■ **Текст документа**:
------------------------------------------------------------
• Приглашаем посетить наш сайт
    Зощенко (zoschenko.lit-info.ru)
  • Данте
    Жизнь Данте. Глава XVIII. Свет алебастровых окон

    XVIII. СВЕТ АЛЕБАСТРОВЫХ ОКОН

    После поругания своего при дворе Большого Пса, Кане Гранде Низкого, Данте снова исчезает с лица земли, так же бесследно, точно проваливается сквозь землю, как после кончины императора Генриха VII, Арриго Высокого. И если бы в эти дни Данте умер, то бесславно-глухую смерть его люди забыли бы, и никакого следа не оставила бы она в их памяти. В этой черной тьме забвения только два тусклых света: один — от народной легенды, сохранившейся в очень древнем, от первой половины XIV века, хотя и явно подложном, письме брата Илария.[491] Некоторые историки относят это письмо к довольно сомнительному путешествию Данте во Францию, в ранние годы изгнания, но кажется, его можно отнести, с большею вероятностью, к последним годам.

    Брат Иларий, инок Бенедиктинской обители Санта-Кроче дэль Корво, в Апуанских Альпах, на побережье Лигурии, увидев однажды подошедшего к монастырским воротам и остановившегося у них незнакомого путника, спросил:

    «Что тебе нужно?» И когда тот ничего не ответил, как будто не слышал вопроса, погруженный в задумчивость,

    — спросил еще раз: «Что тебе нужно? Чего ты хочешь?»
------------------------------------------------------------
■ **Список записей**:
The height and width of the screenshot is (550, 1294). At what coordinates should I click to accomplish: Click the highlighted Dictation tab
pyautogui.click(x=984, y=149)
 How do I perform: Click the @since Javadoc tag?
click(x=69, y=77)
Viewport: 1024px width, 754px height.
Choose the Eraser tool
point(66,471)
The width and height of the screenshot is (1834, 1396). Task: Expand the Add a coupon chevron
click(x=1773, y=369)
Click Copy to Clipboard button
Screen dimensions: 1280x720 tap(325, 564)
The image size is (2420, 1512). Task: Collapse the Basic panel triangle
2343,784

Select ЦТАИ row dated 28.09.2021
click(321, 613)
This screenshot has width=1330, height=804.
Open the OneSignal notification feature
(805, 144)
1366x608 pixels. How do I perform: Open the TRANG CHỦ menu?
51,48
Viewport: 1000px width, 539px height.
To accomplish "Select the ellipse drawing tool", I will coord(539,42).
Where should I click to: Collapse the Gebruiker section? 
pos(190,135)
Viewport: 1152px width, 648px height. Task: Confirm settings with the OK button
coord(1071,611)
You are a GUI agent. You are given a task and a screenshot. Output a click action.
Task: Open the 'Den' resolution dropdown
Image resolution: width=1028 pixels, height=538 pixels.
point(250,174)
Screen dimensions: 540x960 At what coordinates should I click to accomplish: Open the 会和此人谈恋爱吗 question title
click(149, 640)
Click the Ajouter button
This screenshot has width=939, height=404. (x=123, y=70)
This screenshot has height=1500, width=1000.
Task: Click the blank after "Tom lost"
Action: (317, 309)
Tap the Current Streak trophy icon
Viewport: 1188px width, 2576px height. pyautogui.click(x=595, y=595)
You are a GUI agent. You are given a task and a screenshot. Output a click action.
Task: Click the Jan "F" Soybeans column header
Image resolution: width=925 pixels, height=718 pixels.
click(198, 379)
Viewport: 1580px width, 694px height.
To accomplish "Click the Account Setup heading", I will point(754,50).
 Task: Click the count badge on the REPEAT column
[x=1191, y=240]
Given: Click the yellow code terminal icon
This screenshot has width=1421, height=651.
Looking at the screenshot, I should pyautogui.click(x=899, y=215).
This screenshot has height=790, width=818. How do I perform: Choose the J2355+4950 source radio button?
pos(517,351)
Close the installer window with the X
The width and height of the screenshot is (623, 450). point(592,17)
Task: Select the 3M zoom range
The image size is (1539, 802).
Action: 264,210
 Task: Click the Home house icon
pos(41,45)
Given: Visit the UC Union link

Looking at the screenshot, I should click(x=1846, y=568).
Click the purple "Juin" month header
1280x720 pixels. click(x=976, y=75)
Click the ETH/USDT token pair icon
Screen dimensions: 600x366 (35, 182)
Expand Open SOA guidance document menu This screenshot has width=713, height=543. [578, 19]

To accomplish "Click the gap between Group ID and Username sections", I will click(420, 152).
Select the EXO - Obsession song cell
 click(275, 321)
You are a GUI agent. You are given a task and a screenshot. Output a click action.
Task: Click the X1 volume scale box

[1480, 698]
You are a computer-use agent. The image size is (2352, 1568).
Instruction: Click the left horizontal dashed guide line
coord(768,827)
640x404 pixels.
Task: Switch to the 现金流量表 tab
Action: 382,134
------------------------------------------------------------
■ **Задания**:
[1] Пожалуйста, приведите заново отрывок из текста о Данте между словами "После поругания своего" и "к последним годам." включительно.
[2] Продолжите текст о Данте, начав сразу после его последнего предложения.

■ **Ответы к заданиям**:
[1]
После поругания своего при дворе Большого Пса, Кане Гранде Низкого, Данте снова исчезает с лица земли, так же бесследно, точно проваливается сквозь землю, как после кончины императора Генриха VII, Арриго Высокого. И если бы в эти дни Данте умер, то бесславно-глухую смерть его люди забыли бы, и никакого следа не оставила бы она в их памяти. В этой черной тьме забвения только два тусклых света: один — от народной легенды, сохранившейся в очень древнем, от первой половины XIV века, хотя и явно подложном, письме брата Илария.[491] Некоторые историки относят это письмо к довольно сомнительному путешествию Данте во Францию, в ранние годы изгнания, но кажется, его можно отнести, с большею вероятностью, к последним годам.

[2]
    — «Мира!» — ответил путник, и, только вглядевшись в смертельно усталое лицо его, брат Иларий понял, какой глубокий смысл имеет, в устах невинного изгнанника, Данте, творца «Божественной комедии», это для него святейшее слово: «Мир».

    Другая светлая точка исторической памяти в черной тьме забвения — то, что, вероятно, сам Данте говорит устами св. Петра Дамианского, в одной из предсмертных песен «Рая», о своем предпоследнем убежище в святой обители ди-Фонте-Авеллана, в мрачном и диком ущелье Умбрии, на такой высоте Апеннин, что оттуда видны оба моря — Адриатическое, на востоке, и Тирренское, на западе:[492]

    В Италии, между двумя морями
    Близ родины возлюбленной твоей,
    Возносятся Катрийские утесы
    Так высоко, что гром гремит под ними.
    Там есть обитель иноков святых,
    Одной молитве преданных; там жил
    И я, в служенье Богу; только соком
    Олив питаяся, легко
    Переносил я летний зной и стужу
    Суровых зим…
    Блаженствуя в чистейшем созерцаньи.[493]

    В ясные осенние или зимние дни, глядя с головокружительной вышки Катрийских утесов, где снег сверкал ослепительно, на тускло-багровое солнце, восходившее над не похожей ни на что земное, воздушно-зеленой, как второе небо, полосой Адриатики, Данте еще не знал, но, может быть, уже предчувствовал, что солнце это будет для него светилом не времени, а вечности.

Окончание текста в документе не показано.